Sponsor contributions protect Exxon Mobil scheme from investment losses
NETHERLANDS - The €1.8bn pension fund of Exxon Mobil has managed to keep its coverage ratio above the required funding level to offer indexation despite negative investment returns of 1.2% in 2011, with payments from scheme employers helping to boost its funding.
However, in an effort to reduce equity risk, the fund decreased its 60% strategic securities allocation to 50% in favour of its fixed income holdings, with the annual report now showing a shift to an equal split of assets between stock and fixed income.
The scheme - ‘Protector’ - closed the tax year with a coverage ratio of 125%, whereas is legal requirement for financial buffers equates to a funding of 123.6%.

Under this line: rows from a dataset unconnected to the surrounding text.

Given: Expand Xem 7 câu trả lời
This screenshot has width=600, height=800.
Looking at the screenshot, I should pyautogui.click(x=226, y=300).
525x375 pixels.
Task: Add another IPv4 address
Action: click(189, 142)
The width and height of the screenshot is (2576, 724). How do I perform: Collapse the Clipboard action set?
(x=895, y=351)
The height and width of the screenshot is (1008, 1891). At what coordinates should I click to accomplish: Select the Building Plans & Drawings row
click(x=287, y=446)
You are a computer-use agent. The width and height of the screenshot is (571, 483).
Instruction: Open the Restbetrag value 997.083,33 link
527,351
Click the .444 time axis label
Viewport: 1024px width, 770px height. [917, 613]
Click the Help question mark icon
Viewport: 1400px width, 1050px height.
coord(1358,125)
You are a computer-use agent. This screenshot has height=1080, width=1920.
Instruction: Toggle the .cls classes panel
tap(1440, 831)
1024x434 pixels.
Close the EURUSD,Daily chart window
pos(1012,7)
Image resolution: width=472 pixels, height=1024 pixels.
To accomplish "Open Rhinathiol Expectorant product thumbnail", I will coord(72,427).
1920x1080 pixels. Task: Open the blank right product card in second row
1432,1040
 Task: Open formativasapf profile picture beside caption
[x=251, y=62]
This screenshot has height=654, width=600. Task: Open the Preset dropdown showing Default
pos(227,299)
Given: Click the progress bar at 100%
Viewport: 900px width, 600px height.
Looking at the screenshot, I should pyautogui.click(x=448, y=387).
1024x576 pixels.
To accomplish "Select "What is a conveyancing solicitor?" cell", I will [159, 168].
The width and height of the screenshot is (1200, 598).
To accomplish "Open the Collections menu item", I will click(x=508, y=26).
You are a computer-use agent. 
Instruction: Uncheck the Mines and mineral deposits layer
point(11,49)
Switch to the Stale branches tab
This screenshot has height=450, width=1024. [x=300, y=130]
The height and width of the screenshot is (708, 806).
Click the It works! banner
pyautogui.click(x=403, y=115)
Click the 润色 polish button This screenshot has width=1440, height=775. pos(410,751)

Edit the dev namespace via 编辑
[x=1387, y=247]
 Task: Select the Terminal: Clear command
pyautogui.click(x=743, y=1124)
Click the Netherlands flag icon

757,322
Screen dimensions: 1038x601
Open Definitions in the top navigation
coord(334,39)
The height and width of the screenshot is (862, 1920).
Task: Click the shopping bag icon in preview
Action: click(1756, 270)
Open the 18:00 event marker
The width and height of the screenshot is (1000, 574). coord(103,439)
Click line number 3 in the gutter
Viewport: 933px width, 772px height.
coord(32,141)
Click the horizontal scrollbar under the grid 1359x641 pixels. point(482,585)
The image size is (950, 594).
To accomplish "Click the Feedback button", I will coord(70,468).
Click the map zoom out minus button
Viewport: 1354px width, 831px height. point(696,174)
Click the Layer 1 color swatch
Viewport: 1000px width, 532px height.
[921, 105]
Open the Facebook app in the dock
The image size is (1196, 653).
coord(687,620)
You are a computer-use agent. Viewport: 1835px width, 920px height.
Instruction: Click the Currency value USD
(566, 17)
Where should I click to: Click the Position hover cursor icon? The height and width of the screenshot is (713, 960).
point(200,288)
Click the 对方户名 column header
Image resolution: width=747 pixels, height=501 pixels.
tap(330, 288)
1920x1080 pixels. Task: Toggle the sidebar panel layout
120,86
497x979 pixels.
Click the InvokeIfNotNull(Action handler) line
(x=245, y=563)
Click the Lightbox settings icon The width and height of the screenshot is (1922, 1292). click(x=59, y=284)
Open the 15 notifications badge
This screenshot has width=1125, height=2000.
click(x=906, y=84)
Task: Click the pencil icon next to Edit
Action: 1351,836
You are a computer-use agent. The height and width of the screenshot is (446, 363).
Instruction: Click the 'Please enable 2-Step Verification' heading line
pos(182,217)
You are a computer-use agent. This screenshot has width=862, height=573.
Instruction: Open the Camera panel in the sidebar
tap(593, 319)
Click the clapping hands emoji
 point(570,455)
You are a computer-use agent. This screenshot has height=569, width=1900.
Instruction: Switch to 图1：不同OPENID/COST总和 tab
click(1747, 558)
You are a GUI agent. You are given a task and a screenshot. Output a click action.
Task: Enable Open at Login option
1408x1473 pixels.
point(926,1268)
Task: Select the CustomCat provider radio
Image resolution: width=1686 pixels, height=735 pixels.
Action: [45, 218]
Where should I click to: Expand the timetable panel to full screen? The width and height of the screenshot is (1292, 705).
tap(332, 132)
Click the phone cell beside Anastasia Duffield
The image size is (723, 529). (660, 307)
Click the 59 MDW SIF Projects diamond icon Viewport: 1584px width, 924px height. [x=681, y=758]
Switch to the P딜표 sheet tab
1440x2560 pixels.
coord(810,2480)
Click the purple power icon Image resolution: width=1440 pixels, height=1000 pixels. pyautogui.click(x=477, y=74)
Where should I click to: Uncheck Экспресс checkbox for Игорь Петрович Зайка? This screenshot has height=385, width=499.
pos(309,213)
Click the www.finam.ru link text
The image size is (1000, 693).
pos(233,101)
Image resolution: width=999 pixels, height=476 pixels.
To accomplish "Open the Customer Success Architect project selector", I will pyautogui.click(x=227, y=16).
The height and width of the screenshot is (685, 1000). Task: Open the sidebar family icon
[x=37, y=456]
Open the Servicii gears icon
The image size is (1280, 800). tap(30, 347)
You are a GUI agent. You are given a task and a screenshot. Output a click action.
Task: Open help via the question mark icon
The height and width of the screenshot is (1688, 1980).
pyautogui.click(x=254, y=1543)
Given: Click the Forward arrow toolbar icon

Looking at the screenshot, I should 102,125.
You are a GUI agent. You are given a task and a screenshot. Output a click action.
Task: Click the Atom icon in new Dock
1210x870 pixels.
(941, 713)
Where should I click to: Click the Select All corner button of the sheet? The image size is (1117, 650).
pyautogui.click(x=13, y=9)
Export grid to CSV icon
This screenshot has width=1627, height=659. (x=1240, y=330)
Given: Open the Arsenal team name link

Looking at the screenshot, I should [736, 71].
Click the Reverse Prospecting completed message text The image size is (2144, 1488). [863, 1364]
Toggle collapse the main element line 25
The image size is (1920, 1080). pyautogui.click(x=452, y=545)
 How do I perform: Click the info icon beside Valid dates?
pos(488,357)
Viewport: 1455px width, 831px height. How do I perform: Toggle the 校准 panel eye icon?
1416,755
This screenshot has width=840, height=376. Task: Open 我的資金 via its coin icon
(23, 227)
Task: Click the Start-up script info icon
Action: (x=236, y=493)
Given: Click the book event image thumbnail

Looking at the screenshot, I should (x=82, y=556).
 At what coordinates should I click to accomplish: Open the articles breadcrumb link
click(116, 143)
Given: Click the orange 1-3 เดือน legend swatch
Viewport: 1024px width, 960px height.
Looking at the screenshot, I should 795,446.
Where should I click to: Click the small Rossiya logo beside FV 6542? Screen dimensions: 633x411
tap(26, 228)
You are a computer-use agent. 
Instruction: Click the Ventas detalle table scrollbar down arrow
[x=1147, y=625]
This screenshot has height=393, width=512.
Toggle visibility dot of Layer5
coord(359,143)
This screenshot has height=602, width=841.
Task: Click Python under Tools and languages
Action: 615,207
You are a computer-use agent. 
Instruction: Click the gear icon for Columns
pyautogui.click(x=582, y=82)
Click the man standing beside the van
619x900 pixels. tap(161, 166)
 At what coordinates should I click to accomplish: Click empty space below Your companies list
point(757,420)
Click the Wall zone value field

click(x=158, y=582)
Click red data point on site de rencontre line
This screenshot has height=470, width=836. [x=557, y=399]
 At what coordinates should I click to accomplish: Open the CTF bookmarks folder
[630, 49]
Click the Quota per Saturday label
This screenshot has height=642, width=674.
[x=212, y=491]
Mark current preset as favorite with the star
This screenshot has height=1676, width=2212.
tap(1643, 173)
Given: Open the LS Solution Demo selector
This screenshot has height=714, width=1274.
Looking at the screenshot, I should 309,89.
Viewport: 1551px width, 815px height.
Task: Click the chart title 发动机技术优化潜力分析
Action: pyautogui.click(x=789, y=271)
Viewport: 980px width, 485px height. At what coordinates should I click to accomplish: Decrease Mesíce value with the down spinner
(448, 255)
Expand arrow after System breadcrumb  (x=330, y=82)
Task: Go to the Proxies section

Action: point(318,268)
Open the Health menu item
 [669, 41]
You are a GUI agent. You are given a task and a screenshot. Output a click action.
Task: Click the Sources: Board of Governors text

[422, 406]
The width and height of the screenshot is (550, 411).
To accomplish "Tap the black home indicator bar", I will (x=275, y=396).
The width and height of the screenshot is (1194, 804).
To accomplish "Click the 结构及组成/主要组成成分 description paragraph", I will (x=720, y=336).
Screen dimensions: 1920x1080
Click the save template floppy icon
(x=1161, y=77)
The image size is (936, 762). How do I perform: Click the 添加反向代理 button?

Following from previous agreements with employers - who had contributed €258m in November - Protector said it returned the surplus amount of €16.8m to its sponsors.
Given its comfortable financial position, the final salary scheme was also able to grant its pensioners and deferred participants an indexation of 1.75% on 1 January 2012.
The board however added that it has responded positively to a suggestion by internal supervisors to look into the possible effects of sponsors discontinuing their financial promises, as well as the impact a further economic downturn.
Following a liability driven investment (LDI) study, Protector’s board said it would gradually convert its five-year bond holdings into long-term paper, in an effort to increase the duration match with the liabilities and to decrease the portfolio’s interest risk.
The Exxon Mobil pension fund does not have a currency hedge in place, but said that it reduced risk to euro-denominated investments to 35% as a result of periodical re-balancing.
The scheme reported a return of 4.1% on its fixed income holdings, whereas its securities yielded -5.4%. Its 3.2% property portfolio generated 5.3%.
Protector has 1,610 active participants, 1,090 deferred members and 2,215 pensioners.